Aparecieron los acusados por el crimen del mecánico
El hombre y sus dos hijos, todos imputados por el asesinato, se entregaron a la Justicia.
Habían amagado varias veces. Desde el martes a la tarde, en la fiscalía de Distrito 3 Turno 1, de la ciudad de Córdoba, se aguardaba que se presentaran de manera espontánea los sospechosos de haber agredido de manera mortal al mecánico Mariano Mugas (65). Pero las promesas no se hacían realidad y todo quedaba en sólo un rumor. Hasta que ayer al mediodía, cercado por los investigadores, los tres imputados decidieron dejar de figurar como prófugos y aparecieron en el edificio de Tribunales II. Quedaron detenidos y fueron trasladados a la cárcel de Bouwer, acusados del delito de "homicidio simple". Se trata del taxista Juan Carlos Gómez (55), y sus hijos Lucas (26) y Franco (20). Acompañados de su abogado, se sometieron a la revisación médica de rigor y luego fueron conducidos al establecimiento carcelario.Desde la fiscalía, a cargo de Miguel Oyhanarte, se indicó que ayer se continuaron recibiendo los testimonios de las personas que presenciaron la discusión que terminó con un violento golpe en el cráneo de la víctima, el lunes último a la siesta. De este modo, se están reconstruyendo los hechos y se determinan las responsabilidades del crimen.

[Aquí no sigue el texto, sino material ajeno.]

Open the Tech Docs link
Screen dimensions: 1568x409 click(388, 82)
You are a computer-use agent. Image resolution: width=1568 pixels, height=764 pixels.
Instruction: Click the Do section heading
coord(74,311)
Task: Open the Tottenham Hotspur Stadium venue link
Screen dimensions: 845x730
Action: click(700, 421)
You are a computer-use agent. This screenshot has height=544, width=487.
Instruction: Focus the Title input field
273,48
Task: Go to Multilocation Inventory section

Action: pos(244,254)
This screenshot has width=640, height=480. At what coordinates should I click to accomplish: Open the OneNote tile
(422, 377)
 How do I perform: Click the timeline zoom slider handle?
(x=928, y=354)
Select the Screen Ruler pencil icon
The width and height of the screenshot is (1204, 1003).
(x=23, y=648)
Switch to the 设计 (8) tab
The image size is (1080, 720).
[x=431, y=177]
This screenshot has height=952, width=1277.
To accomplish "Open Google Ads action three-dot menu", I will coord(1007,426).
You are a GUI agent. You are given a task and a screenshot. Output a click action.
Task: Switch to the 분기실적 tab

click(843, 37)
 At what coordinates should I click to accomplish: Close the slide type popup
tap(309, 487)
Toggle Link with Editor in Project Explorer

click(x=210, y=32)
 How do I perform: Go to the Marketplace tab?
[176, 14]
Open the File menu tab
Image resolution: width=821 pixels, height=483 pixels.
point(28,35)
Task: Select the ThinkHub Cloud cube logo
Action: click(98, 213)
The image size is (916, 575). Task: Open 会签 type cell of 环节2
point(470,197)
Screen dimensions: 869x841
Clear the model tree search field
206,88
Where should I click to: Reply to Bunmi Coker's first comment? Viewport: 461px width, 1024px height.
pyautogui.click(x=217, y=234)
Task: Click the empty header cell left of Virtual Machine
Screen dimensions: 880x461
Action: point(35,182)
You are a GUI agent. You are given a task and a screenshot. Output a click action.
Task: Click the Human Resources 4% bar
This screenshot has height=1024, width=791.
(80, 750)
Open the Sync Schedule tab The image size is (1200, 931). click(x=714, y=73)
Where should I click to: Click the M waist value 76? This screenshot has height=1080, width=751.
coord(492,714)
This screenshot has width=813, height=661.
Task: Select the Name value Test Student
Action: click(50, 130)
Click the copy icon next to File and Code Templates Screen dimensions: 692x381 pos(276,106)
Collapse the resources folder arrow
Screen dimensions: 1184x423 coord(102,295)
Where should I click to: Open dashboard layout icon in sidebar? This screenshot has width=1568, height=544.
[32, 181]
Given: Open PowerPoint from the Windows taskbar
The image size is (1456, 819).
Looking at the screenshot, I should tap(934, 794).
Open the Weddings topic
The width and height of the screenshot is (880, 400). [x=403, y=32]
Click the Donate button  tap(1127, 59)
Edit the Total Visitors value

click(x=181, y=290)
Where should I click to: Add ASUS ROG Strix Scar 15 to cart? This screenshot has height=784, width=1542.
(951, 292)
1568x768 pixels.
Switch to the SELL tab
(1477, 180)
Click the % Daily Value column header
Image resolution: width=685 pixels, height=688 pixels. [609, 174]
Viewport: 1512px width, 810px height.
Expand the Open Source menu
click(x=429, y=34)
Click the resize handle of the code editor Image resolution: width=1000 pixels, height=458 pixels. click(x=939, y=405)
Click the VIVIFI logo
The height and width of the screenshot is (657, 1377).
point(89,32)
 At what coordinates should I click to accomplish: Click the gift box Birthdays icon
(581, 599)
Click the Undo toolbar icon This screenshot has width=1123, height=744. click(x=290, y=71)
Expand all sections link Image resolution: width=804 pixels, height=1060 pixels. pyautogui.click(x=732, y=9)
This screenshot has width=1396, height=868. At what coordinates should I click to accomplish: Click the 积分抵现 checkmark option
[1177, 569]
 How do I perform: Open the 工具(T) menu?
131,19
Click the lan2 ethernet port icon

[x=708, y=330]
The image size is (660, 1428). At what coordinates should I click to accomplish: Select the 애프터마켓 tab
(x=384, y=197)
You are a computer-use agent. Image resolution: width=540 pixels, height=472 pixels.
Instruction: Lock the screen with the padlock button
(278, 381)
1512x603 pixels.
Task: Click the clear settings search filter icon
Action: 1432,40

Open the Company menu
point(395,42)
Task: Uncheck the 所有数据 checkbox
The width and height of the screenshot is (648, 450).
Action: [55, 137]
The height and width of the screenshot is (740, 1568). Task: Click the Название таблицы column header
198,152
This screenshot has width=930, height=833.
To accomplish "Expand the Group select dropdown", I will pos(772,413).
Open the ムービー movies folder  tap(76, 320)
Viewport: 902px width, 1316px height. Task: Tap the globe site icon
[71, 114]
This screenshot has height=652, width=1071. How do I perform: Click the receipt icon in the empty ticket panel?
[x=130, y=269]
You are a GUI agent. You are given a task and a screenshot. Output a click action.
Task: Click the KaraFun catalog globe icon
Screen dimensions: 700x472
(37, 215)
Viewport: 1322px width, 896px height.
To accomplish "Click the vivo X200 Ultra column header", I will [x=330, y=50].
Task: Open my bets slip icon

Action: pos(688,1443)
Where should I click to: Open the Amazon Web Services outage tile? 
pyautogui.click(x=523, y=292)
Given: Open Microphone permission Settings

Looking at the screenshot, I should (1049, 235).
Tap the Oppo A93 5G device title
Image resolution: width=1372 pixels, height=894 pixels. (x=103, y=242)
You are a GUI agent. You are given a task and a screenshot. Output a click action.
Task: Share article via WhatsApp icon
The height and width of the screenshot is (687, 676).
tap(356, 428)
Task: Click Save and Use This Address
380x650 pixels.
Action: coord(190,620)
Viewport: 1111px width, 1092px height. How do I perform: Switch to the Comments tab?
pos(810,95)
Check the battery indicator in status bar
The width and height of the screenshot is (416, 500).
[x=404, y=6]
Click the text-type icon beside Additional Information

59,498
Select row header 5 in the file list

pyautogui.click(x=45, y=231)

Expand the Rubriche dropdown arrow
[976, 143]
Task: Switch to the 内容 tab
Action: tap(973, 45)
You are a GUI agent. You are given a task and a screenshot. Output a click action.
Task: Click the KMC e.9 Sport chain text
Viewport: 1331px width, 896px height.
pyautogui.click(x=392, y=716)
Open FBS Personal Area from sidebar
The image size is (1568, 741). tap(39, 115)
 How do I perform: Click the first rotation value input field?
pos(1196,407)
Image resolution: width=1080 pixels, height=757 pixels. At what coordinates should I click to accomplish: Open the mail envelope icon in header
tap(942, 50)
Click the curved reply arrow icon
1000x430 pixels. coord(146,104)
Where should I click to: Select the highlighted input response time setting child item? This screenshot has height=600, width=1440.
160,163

La causa eficiente de la muerte fue un impacto propinado con una barreta en la cabeza de Mugas.Imputados de "homicidio simple", luego de que el mecánico falleciera ayer a la tarde en el Hospital de Clínicas, los acusado prestarán declaración indagatoria en los primeros días de la semana próxima, la última antes de la feria judicial de invierno.Según la reconstrucción judicial y policial, el lunes a las 15, Gómez y Mugas intercambiaron palabras en la vereda de Mosconi 850, en el límite de los barrios Mariano Fragueiro e Hipólito Yrigoyen. Eran vecinos de casas colindantes y las discusiones entre ambos se habían tornado periódicas.A los minutos, Gómez regresó con sus dos hijos y la emprendieron a golpes contra el mecánico, que fue rescatado por sus dos yernos y un vecino. El hombre se descompensó horas después y al llegar al hospital se descubrió que tenía un coágulo encima del ojo derecho. Entró en coma y su estado de salud fue empeorando con el paso de las horas.
Custodia policial
Tras el brutal ataque que sufrió Mugas, un grupo de 50 vecinos de esa zona atacó con pedradas el domicilio de la familia de los supuestos agresores. Desde el martes a la noche, la casa tiene custodia policial.